**WORK ORDER:** In the data that follows, count the lines in which the word "computer" occurs, and report that figure alone.

(SOURCE INFORMATION)

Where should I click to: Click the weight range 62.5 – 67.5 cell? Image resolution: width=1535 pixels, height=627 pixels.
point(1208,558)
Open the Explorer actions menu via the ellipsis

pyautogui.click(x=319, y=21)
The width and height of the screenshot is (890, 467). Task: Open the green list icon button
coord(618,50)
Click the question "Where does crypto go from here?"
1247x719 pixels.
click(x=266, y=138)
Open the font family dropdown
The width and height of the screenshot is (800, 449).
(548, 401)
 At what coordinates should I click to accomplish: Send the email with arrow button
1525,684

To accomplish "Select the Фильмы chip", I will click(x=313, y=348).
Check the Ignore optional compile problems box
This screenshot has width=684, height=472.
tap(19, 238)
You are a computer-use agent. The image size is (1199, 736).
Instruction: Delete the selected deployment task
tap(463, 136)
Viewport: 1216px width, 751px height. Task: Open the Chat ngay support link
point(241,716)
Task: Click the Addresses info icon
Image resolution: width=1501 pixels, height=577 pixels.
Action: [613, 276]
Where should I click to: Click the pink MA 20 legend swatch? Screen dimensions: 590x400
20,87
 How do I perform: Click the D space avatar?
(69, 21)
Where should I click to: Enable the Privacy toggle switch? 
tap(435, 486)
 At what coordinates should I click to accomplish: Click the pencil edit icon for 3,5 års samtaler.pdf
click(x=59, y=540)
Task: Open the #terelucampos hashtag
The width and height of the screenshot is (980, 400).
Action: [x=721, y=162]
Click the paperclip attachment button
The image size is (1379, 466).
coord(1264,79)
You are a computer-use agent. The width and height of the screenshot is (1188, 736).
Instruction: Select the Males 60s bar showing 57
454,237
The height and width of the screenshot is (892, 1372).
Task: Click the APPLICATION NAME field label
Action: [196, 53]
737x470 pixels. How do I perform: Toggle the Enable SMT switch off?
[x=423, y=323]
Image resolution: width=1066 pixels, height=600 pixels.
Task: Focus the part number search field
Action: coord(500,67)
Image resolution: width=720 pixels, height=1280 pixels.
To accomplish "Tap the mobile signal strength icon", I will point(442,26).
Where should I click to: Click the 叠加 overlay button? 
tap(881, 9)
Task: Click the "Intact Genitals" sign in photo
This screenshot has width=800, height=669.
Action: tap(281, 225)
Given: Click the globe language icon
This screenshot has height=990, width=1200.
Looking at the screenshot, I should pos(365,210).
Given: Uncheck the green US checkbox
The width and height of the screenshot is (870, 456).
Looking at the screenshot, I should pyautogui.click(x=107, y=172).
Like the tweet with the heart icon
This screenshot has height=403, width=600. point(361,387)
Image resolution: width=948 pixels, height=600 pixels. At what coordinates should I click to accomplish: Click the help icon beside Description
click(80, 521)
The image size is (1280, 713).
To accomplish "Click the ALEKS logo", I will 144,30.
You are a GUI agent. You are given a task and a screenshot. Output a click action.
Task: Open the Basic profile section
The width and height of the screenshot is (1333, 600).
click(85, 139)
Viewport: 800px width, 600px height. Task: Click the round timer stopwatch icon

(End SOURCE INFORMATION)

**SOLUTION TO THIS TASK:** 2